▶ _Task statement_
Please reproduce the material below, swapping "Image resolution" for "Screenshot size" and keeping everything else the same.

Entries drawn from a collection

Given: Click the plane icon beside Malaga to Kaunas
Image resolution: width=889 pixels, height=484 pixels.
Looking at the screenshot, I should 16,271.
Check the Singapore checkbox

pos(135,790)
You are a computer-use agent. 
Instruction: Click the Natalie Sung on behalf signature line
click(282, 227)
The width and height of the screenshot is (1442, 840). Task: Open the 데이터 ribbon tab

▶ _Expected output_
Given: Click the plane icon beside Malaga to Kaunas
Screenshot size: width=889 pixels, height=484 pixels.
Looking at the screenshot, I should 16,271.
Check the Singapore checkbox

pos(135,790)
You are a computer-use agent. 
Instruction: Click the Natalie Sung on behalf signature line
click(282, 227)
The width and height of the screenshot is (1442, 840). Task: Open the 데이터 ribbon tab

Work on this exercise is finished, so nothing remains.